Scene layer: point cloud

10.5.1

December 2016

Vector tile layer

10.5.1

December 2016

Scene layer: integrated mesh

10.5

June 2016

Scene layer: point

10.4

November 2015

Scene layer: 3D object

10.3.1

March 2015

Elevation layer

10.3.1

March 2015

Feature layer

10.3.1

March 2015

Imagery layer

10.3.1

March 2015

Map Image layer

10.3.1

March 2015

Tile layer

10.3.1

March 2015

Hosted scene layers

Publishing a hosted scene layer takes a long time.

The data used for hosted scene layers is large and complex; it can take a long time to publish and create caches for this data. If you find publishing scenes takes longer than the maximum usage time set on the portal's hosting server, increase the maximum usage time value. The default time is 60 minutes.

The colors or textures on my multipatch features appear to flicker or continuously switch colors.

This happens if you defined colors and textures for the z-values of both exterior and interior surfaces in your multipatch data. Be sure the data does not have different colors and textures defined for exterior and interior surfaces.

The buildings in my hosted scene layer are not draped correctly over the elevation surface; for example, they appear to float above the ground or to be partially buried.
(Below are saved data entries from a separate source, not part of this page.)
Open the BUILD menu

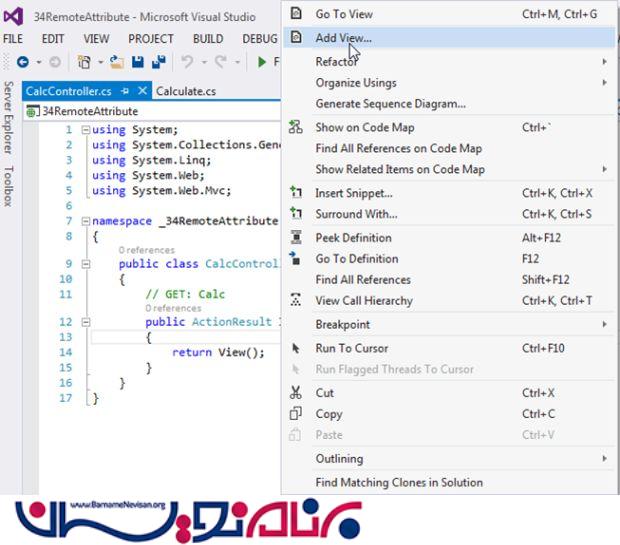click(208, 39)
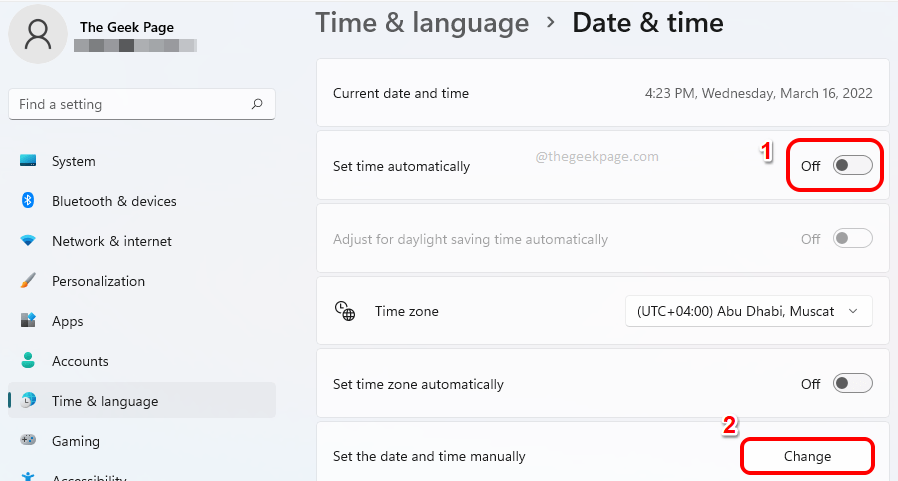Enable the Set time automatically toggle
898x481 pixels.
click(x=852, y=166)
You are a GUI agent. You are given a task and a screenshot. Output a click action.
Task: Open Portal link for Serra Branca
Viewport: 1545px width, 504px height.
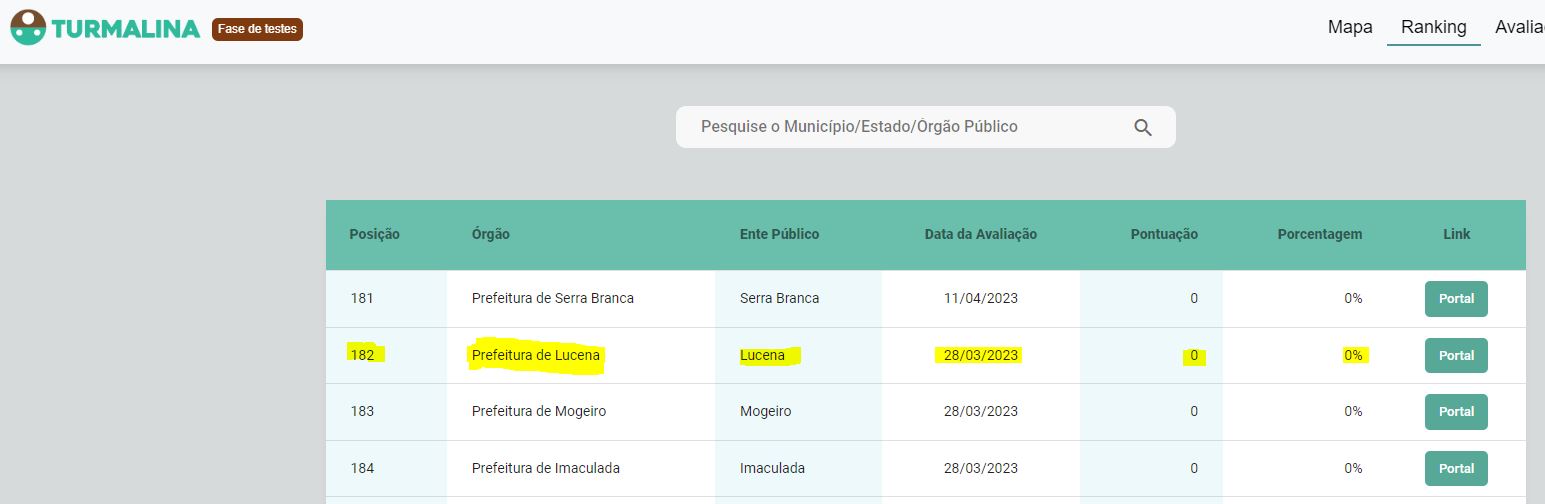1456,299
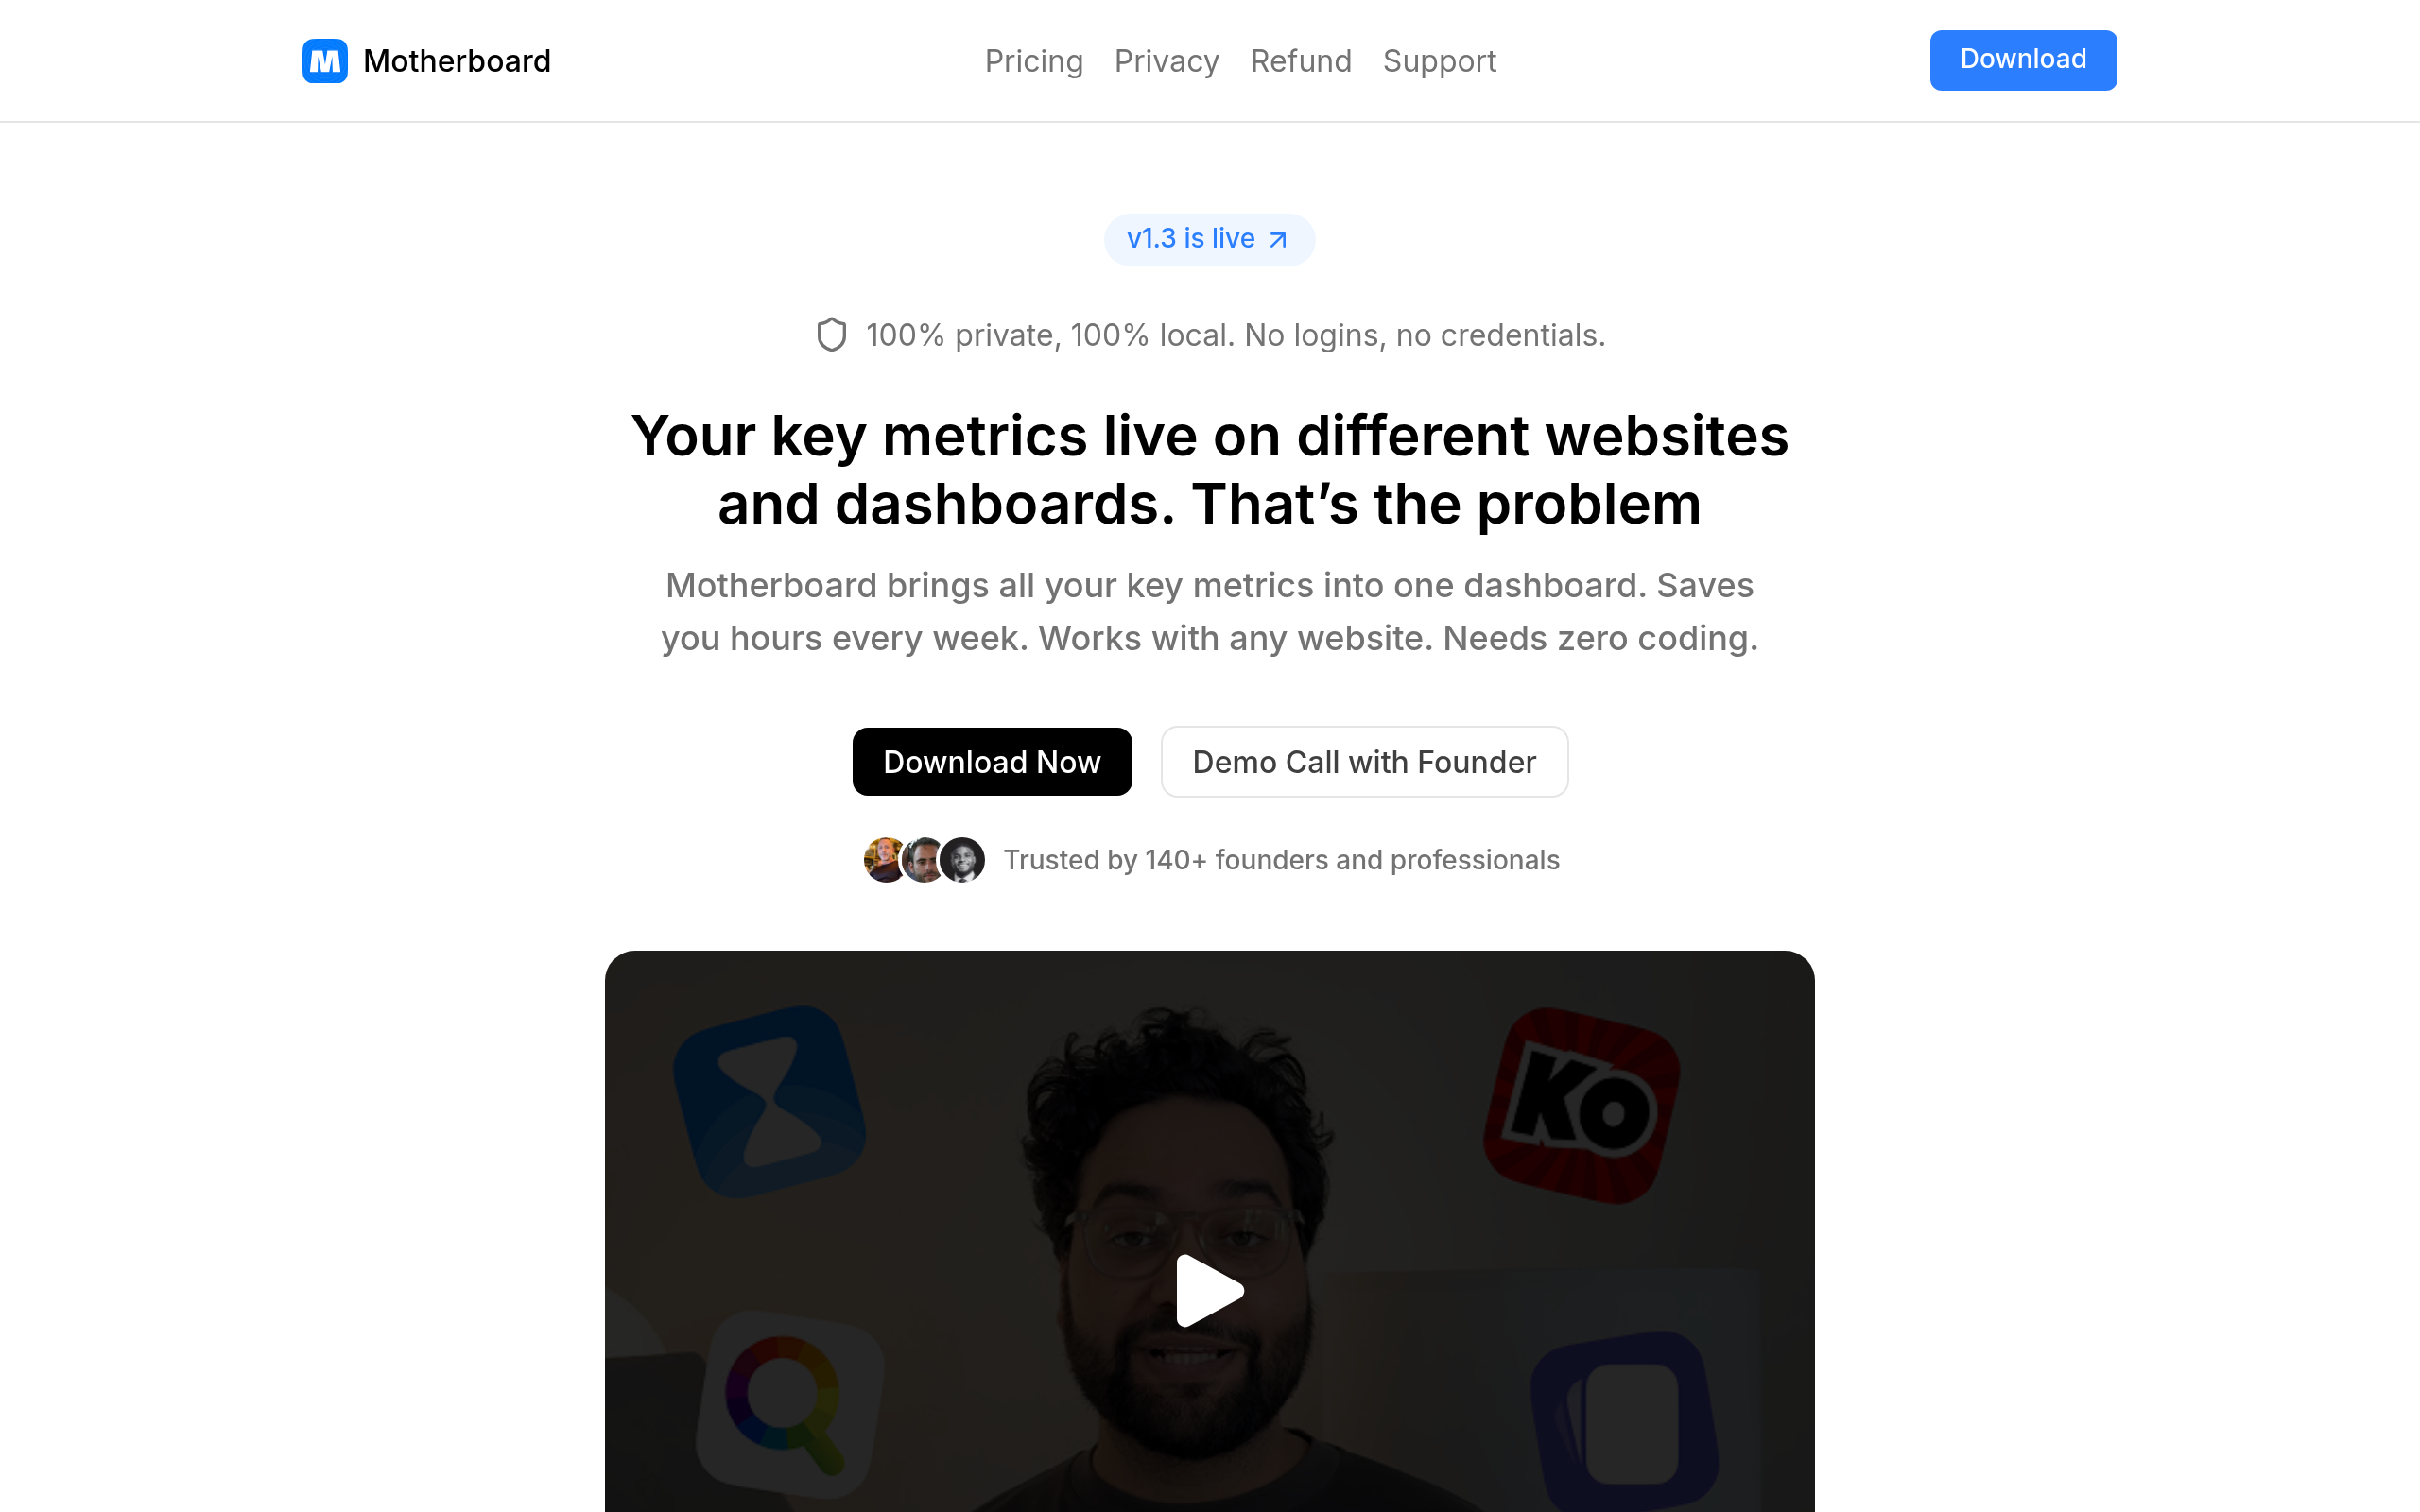Click the shield privacy icon
The image size is (2420, 1512).
click(831, 335)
You must use absolute elevation values from the geometries' z-values when publishing multipatch data. To correct this, use the Layer 3D to Feature Class geoprocessing tool in ArcMap to create a new multipatch feature class that uses an absolute height and republish the scene layer from the new multipatch data.

Scene cache management

My scene caches are too large for the ArcGIS Data Store machine.

As mentioned in Tasks to perform after you create a data store and Manage data store backups, ArcGIS Data Store should be configured to output backup files to a machine separate from the ArcGIS Data Store installation. If the ArcGIS Data Store administrator did not do this and you find your hosted scene layer tile caches take too much room on the ArcGIS Data Store tile cache data store machine, change the scene tile cache location to a shared location on a separate server. The ArcGIS Data Store administrator can use the changenosqldatalocation utility to designate a shared directory. Hosted scene layers published after you change the output directory will store their caches in the new location.

My ArcGIS Data Store backups consume a lot of disk space.

The backup size grows with the amount of data you have in your layers and the number of hosted layers you publish. If you find you are running out of disk space on your backup machine, the ArcGIS Data Store administrator should adjust backup frequency, retention times, or both.

Note that tile caches for individual scene layers do not change. If you infrequently publish hosted scene layers, the ArcGIS Data Store administrator can disable automatic backups and manually create backups of only the relational data store. The ArcGIS Data Store administrator can use the updatebackupschedule utility to stop the automatic creation of backups, and use the backupdatastore utility to manually create full backups of the relational and tile cache data stores.